# Your goal:
Rewrite the records below with every "Given" changed to "Instruction" and nothing else altered, leaving the pictures out.

# Input data:
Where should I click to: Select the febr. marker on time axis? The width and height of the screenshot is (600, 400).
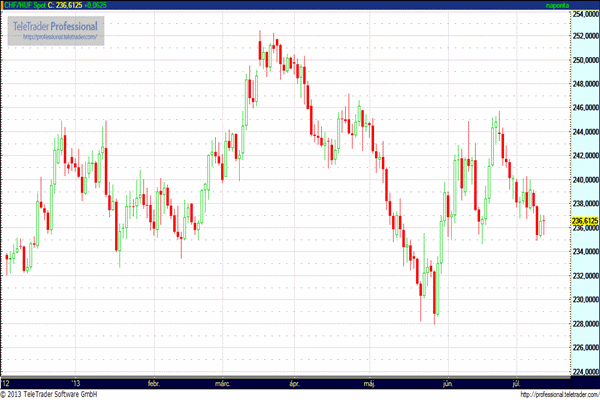tap(153, 383)
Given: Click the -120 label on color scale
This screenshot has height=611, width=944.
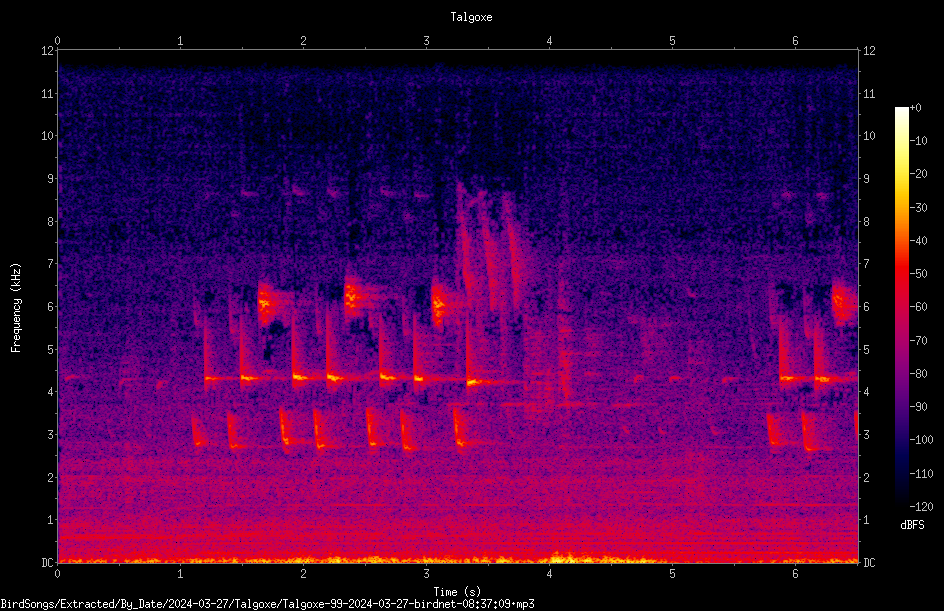Looking at the screenshot, I should (x=921, y=506).
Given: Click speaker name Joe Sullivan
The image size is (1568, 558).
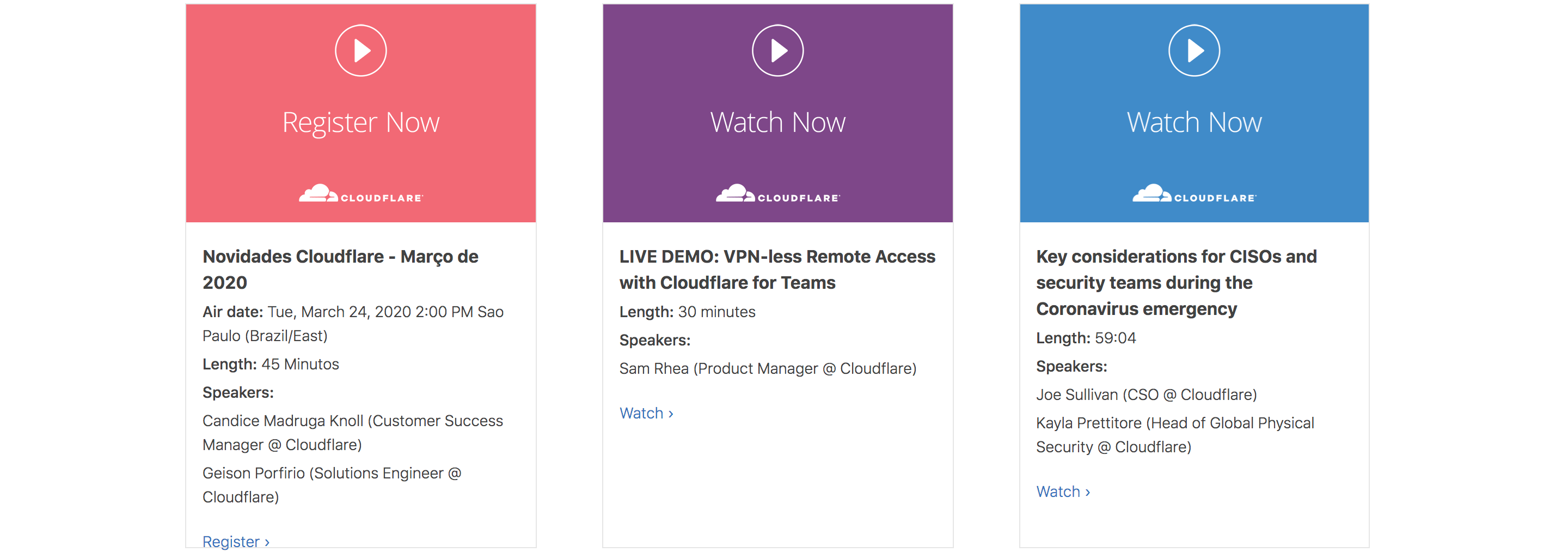Looking at the screenshot, I should pos(1077,395).
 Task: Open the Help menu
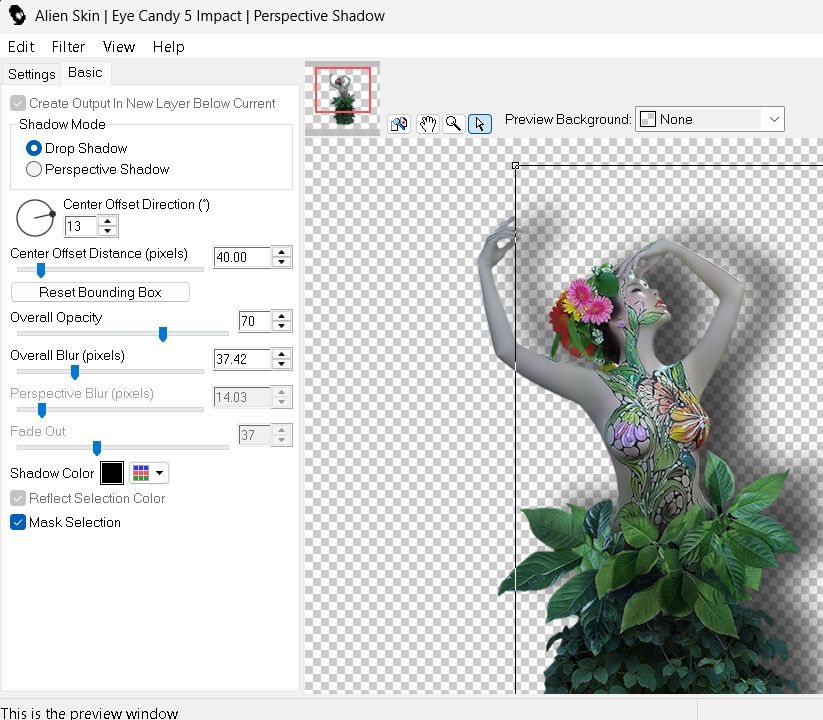[x=168, y=46]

# Written solution:
Where should I click to: Select the febr. marker on time axis? The width and height of the screenshot is (600, 400).
tap(153, 383)
Instruction: Click the -120 label on color scale
This screenshot has height=611, width=944.
Looking at the screenshot, I should (x=921, y=506).
Instruction: Click speaker name Joe Sullivan
The image size is (1568, 558).
Looking at the screenshot, I should pos(1077,395).
 Task: Open the Help menu
[x=168, y=46]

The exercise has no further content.